| HN Mirror

That seems more or less what I said in the comment you replied to: the prediction of individual votes remains quite bad even if the state is taken into account. That's why the relative reduction in MSE is low. That's why the R² is low. I don't think there is any paradox.

I was replying to someone who claimed that "R2 is not the correct measure to use. This article is a perfect example of the principle that simply doing math and getting results is not necessarily meaningful." I've not seen any comment from anyone getting "different results" with a different measure.

Edit: You used var(...) which includes a factor N/N-1 and doesn't give exactly the total sum of squares.

The example dataframe contains 40 observations (20 per state) and you get higher variance estimate for the subsamples than for the aggregate sample but if you put toghether a few copies of the data (for example doing "data <- rbind(data, data, data, data, data)") even the adjusted (unbiased) estimator of the variance is lower for the states.

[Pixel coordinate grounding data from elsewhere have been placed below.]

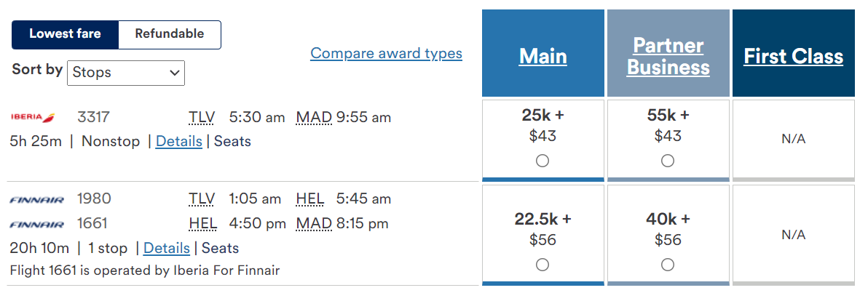Click Seats text on the Finnair itinerary
The image size is (868, 293).
click(x=220, y=248)
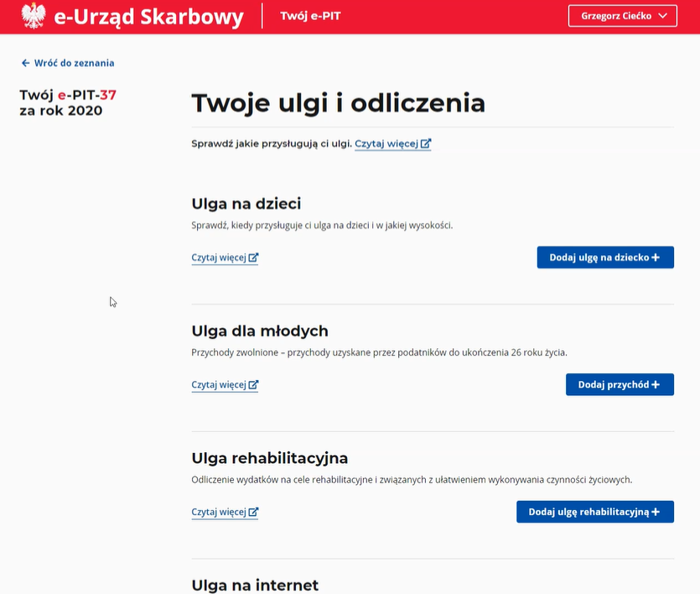Go to e-Urząd Skarbowy home title
The height and width of the screenshot is (594, 700).
pyautogui.click(x=148, y=16)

You can calculate the "exact" values yourself doing (x-mean(x))^2 or undoing the adjustment:

  > var(data$pref)*39/40
  [1] 0.25
  > var(data[data$state==0, "pref"])*19/20
  [1] 0.2475
  > var(data[data$state==1, "pref"])*19/20
  [1] 0.2475

> when the variances inside any state are bigger that the total variance

They are not. But you're right in that a small difference shows that dividing the population in groups is of little value for prediction and that's why the R^2 value is small.